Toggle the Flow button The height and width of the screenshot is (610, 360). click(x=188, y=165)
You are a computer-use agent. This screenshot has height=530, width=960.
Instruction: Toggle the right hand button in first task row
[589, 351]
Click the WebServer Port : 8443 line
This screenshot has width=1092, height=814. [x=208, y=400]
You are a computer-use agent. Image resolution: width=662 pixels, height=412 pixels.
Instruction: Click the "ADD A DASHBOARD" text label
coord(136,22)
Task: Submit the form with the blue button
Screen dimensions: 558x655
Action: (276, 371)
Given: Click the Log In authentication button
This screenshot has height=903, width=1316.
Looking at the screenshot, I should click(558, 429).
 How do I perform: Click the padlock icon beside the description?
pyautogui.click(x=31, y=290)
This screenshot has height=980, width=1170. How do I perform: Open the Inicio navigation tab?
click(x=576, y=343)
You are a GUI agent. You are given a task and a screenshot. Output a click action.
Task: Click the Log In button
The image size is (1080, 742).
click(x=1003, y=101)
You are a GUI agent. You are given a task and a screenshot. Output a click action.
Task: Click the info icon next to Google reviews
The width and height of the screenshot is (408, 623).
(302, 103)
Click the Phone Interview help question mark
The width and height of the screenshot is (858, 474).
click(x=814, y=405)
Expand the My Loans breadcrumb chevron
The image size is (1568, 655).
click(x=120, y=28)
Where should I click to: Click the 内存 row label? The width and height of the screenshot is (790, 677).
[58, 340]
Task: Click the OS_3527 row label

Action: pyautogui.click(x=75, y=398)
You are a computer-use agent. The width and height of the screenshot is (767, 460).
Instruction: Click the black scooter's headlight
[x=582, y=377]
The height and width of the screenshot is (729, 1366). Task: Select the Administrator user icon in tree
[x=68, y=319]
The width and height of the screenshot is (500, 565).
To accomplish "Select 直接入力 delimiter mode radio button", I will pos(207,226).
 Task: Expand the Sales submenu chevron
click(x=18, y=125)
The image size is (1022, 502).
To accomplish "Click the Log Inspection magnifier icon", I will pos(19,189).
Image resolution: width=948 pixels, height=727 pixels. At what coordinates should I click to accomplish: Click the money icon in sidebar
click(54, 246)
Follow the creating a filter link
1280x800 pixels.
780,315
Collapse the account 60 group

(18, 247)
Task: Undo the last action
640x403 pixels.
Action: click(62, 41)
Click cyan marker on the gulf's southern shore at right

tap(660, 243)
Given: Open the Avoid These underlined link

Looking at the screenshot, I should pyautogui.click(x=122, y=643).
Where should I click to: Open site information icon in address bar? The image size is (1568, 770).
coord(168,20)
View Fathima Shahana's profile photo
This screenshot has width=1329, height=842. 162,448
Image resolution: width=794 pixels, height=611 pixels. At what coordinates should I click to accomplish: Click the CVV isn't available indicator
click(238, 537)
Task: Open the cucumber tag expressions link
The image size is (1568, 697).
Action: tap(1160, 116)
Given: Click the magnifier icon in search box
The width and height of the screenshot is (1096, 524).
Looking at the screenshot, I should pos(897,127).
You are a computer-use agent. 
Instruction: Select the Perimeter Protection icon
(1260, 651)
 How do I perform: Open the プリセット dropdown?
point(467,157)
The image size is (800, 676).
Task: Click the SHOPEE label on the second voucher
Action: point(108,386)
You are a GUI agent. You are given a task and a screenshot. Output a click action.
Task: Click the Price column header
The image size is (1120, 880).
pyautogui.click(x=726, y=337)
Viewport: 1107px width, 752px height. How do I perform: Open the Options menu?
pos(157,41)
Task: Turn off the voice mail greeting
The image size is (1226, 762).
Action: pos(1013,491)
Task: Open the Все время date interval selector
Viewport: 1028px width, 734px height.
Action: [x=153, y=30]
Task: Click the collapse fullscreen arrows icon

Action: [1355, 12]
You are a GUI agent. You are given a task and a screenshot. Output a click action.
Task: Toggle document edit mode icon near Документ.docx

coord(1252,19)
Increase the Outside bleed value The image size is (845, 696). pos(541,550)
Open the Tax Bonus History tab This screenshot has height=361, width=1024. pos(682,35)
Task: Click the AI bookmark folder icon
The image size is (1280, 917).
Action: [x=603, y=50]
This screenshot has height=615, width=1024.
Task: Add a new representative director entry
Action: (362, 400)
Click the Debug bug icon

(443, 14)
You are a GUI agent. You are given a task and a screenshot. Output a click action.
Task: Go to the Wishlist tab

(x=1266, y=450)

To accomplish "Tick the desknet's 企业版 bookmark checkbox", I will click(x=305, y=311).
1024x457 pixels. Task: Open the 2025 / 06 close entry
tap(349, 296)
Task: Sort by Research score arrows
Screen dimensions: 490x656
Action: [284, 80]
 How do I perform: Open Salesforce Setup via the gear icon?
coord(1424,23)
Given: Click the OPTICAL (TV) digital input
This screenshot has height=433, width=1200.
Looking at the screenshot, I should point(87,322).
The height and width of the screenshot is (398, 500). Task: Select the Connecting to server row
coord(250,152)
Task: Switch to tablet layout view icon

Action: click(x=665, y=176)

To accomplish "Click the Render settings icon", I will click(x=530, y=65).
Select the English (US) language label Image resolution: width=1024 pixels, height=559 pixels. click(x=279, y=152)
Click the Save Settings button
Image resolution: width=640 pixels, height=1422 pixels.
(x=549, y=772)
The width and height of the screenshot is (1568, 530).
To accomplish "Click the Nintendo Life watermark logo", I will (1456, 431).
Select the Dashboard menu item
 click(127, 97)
##########
» WHAT THE EXERCISE ASKS:
Where the word "will" occurs in a line of the records, copy that line.

» RESPONSE:
To accomplish "Select 直接入力 delimiter mode radio button", I will pos(207,226).
To accomplish "Click the Log Inspection magnifier icon", I will pos(19,189).
To accomplish "Tick the desknet's 企业版 bookmark checkbox", I will click(x=305, y=311).
To accomplish "Click the Render settings icon", I will click(x=530, y=65).
To accomplish "Click the Nintendo Life watermark logo", I will (1456, 431).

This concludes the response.